Up down (up down up down up down)
I just got off the phone with the very nice lady at Sloan-Kettering. I called her because I wanted to know what would happen if say… I went in for a consultation with this surgeon on Wednesday and maybe we didn’t click. Would I be able to speak to another surgeon instead? It seemed like the answer was no. This reduced me to tears in a matter of seconds. My frustration with this situation is always bubbling just below the surface and so any minor setback feels like the worst thing on earth. Like the universe is conspiring against me, which, I might add, I am not certain it is not.

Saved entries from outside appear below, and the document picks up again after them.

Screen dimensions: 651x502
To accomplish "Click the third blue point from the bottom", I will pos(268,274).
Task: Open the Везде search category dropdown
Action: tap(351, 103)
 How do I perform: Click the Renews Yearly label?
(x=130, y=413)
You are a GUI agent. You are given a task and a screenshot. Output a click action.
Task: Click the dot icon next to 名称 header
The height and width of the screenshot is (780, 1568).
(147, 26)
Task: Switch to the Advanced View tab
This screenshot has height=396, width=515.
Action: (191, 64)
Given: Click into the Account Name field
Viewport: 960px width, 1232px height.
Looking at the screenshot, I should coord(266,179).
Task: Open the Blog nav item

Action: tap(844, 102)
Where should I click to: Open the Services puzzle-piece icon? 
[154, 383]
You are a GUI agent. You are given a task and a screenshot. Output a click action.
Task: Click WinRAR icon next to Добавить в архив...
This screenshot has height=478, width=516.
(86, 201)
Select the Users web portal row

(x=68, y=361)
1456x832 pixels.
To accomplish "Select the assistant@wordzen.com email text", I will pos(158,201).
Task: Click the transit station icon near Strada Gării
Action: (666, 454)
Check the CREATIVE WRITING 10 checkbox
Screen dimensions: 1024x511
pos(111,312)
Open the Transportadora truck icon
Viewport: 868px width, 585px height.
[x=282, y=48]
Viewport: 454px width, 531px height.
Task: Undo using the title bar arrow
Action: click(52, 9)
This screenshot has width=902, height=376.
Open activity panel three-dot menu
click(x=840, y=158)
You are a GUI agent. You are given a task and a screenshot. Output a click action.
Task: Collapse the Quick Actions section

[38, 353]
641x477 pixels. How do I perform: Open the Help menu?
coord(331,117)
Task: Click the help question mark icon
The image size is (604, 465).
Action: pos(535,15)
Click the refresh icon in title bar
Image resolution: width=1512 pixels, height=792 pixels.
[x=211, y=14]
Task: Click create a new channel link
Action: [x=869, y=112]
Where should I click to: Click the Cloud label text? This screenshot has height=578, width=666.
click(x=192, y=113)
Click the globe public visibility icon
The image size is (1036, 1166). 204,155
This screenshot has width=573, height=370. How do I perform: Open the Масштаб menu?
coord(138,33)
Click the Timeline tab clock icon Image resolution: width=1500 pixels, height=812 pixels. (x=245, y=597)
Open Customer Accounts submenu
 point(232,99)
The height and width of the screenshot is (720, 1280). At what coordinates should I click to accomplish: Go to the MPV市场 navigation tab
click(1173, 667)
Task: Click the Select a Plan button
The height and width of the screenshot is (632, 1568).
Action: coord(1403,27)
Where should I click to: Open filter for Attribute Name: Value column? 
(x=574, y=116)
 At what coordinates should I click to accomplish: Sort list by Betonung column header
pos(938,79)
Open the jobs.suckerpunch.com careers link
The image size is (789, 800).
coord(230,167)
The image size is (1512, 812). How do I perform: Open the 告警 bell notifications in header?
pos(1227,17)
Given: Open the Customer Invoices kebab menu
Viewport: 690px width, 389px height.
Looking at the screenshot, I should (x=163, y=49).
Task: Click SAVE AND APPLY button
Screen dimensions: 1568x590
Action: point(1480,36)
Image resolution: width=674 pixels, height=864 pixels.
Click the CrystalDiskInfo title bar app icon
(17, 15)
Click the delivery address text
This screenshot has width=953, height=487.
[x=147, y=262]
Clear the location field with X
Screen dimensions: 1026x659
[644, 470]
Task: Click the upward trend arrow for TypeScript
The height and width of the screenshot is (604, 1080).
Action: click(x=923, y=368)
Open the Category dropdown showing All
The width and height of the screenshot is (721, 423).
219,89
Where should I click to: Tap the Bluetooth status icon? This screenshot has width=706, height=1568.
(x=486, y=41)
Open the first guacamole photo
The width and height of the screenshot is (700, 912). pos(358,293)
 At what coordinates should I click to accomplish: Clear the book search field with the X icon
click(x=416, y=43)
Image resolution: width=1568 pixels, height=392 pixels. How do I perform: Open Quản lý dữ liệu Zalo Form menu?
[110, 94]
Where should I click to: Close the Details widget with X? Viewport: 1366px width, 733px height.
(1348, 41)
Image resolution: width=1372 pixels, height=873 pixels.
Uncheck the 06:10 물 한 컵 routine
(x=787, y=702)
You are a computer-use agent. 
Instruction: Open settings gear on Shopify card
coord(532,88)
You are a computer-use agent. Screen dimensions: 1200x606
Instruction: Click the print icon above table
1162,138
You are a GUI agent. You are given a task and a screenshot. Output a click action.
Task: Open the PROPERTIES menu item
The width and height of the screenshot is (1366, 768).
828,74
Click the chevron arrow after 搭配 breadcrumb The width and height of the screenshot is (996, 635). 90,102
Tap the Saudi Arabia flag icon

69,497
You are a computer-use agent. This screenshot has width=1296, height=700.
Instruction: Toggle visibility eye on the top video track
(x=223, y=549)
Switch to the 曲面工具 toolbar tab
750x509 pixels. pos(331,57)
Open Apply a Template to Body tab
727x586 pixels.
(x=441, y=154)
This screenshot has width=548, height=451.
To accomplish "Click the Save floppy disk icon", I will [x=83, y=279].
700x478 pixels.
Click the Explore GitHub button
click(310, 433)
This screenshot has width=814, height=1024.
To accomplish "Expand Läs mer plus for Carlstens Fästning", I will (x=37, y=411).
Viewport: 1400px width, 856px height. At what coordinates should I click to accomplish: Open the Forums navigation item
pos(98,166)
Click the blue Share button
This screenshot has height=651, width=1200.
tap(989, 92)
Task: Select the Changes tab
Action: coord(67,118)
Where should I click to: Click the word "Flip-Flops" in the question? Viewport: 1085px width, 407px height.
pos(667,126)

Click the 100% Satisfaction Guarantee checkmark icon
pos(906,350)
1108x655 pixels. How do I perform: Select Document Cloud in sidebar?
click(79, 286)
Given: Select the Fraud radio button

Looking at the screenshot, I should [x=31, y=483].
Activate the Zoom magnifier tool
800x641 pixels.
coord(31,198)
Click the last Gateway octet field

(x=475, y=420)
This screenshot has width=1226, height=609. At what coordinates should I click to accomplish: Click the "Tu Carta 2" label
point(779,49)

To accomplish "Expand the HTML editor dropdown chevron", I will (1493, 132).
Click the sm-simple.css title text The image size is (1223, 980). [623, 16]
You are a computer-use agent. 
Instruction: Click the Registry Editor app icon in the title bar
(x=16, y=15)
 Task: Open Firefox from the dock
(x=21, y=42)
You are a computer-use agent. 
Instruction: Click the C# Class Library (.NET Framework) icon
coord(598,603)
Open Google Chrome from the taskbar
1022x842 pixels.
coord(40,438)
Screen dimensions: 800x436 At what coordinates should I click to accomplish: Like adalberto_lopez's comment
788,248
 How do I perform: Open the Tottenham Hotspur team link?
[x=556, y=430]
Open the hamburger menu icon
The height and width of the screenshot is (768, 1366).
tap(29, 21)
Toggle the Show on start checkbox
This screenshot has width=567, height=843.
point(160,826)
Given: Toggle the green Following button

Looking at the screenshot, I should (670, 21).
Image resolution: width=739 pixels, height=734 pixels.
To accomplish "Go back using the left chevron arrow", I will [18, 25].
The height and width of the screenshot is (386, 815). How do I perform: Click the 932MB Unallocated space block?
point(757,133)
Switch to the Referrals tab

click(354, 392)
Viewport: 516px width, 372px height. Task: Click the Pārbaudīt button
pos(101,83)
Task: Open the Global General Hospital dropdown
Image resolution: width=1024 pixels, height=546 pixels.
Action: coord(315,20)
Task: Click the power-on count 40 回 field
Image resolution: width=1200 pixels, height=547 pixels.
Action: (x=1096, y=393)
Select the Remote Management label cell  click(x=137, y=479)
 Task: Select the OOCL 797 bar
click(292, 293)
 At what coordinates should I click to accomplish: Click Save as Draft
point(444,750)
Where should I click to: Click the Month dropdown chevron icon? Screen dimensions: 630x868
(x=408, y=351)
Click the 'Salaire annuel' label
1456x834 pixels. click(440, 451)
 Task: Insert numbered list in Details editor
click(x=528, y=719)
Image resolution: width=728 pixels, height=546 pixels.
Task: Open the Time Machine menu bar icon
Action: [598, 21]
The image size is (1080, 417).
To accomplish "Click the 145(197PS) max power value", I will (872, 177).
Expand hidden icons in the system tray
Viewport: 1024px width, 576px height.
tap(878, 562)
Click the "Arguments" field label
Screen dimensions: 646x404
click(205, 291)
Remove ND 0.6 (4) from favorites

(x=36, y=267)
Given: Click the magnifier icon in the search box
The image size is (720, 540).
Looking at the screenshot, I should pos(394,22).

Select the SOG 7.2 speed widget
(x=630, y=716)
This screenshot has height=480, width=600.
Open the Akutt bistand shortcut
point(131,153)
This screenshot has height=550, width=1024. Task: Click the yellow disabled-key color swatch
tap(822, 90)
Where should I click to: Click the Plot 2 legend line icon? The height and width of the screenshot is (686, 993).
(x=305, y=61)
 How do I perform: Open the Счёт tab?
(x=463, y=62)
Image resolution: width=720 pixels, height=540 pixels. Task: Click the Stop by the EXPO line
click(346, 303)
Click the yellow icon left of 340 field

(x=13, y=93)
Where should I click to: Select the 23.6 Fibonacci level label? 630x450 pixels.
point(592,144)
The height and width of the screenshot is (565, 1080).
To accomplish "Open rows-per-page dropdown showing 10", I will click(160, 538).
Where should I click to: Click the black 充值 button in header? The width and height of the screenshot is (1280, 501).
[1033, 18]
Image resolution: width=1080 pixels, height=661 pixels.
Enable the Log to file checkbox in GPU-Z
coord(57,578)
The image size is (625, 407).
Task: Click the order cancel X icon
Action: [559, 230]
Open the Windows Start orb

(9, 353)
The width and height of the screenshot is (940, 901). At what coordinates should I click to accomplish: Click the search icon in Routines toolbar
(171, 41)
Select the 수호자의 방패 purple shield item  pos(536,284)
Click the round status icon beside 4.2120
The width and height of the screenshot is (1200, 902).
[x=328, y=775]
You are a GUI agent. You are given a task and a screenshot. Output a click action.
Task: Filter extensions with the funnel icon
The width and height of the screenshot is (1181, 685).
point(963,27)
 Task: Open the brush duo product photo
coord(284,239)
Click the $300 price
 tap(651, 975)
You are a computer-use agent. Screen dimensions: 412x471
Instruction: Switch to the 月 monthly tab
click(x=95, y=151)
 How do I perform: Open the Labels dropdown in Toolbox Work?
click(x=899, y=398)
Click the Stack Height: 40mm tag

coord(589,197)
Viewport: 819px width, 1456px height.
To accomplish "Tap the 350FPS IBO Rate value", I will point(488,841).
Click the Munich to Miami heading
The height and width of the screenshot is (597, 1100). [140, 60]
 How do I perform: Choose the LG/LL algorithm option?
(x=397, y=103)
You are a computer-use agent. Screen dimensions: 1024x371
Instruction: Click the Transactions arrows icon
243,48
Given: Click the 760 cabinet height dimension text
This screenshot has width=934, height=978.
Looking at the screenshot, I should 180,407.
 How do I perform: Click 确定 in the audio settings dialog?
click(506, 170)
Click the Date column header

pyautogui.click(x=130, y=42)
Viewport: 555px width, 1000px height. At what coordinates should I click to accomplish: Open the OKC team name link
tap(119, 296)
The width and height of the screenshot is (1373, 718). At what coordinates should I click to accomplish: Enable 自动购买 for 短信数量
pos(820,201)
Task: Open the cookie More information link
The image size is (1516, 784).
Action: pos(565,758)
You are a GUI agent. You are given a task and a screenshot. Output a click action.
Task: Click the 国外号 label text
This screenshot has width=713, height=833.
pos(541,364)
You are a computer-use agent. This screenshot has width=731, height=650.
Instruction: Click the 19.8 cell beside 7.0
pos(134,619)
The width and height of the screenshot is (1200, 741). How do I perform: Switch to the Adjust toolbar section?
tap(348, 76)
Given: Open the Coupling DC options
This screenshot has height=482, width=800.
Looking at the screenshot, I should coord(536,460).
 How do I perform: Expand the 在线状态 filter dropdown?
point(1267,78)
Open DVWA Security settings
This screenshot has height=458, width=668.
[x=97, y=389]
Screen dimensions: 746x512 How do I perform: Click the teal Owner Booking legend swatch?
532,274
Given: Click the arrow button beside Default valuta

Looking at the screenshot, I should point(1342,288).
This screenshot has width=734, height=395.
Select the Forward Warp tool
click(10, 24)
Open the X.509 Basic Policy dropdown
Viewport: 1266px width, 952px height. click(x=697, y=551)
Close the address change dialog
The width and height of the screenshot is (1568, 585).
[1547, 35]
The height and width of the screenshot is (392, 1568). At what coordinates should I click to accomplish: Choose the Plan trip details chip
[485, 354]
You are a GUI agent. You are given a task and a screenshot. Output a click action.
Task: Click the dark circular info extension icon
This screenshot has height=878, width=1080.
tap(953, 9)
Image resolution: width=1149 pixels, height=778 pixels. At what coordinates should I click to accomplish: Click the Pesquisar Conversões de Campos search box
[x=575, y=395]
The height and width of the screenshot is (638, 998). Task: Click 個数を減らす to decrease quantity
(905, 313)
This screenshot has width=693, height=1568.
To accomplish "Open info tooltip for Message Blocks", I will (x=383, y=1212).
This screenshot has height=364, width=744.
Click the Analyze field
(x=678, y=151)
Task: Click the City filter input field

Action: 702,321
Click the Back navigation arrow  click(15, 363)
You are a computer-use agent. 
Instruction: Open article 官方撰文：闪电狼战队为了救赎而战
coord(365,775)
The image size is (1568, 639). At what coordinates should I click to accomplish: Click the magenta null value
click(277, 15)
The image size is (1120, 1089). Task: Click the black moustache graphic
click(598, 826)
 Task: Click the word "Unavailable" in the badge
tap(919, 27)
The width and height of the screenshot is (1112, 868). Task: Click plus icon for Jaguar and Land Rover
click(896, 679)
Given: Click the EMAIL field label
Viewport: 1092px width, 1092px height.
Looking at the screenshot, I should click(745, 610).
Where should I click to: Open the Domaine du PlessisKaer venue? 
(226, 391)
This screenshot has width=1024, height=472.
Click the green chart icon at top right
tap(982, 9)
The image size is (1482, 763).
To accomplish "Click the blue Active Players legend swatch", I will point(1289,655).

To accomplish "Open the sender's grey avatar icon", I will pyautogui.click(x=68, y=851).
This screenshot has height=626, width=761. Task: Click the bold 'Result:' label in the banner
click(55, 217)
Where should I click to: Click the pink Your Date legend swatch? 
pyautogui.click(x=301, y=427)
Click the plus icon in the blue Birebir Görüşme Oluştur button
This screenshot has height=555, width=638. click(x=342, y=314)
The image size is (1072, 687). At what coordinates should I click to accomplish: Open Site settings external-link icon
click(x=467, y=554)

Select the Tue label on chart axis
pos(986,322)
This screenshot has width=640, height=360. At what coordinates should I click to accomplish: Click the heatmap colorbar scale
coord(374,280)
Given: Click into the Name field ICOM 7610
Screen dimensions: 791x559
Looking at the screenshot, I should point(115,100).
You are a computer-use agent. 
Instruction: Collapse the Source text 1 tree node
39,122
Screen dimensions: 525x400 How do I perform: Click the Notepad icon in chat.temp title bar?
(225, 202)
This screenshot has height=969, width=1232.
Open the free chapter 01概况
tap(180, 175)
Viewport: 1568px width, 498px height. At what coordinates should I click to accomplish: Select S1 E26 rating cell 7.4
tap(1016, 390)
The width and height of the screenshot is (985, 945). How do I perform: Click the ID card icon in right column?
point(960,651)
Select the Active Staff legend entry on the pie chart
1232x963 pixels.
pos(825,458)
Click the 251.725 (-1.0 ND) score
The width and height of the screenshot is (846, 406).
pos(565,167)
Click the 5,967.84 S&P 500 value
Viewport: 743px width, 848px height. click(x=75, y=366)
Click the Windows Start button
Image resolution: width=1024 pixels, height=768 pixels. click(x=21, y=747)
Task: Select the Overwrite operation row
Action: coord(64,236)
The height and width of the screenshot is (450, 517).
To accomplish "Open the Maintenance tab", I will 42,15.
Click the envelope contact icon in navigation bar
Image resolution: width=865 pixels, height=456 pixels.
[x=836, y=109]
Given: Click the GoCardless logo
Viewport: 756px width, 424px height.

I honestly have no idea what the moral of the story was. Something about how if I felt that I was not going to gel with this guy then she could cancel my consultation with me and schedule me with somebody else who I thought I might better connect with based on their online bios. The thing is, I need a face to face meeting with someone before I know if we connect or not. I don’t think it’s unreasonable in a situation like this where you have to make such an incredibly difficult decision to want to speak to as many people as it takes to find someone you trust. Someone who you think is on the same page as you. What I also wasn’t understanding is that this guy would be doing the removal, not the reconstruction of my breasts. See, that’s an entirely different surgeon altogether. Once that sank in I asked to have a consultation with a surgeon. I was given the number of one person but decided to just go online, check out the bios (and do a little Googling), and then call the surgeons office myself.
I found one plastic surgeon on the site who seemed like maybe he will be a good fit. I have no idea. My head is just swimming from all of the questions going through my mind. It’s so awful. I did, however, get a consultation set up with a plastic surgeon as well but that’s two weeks from now.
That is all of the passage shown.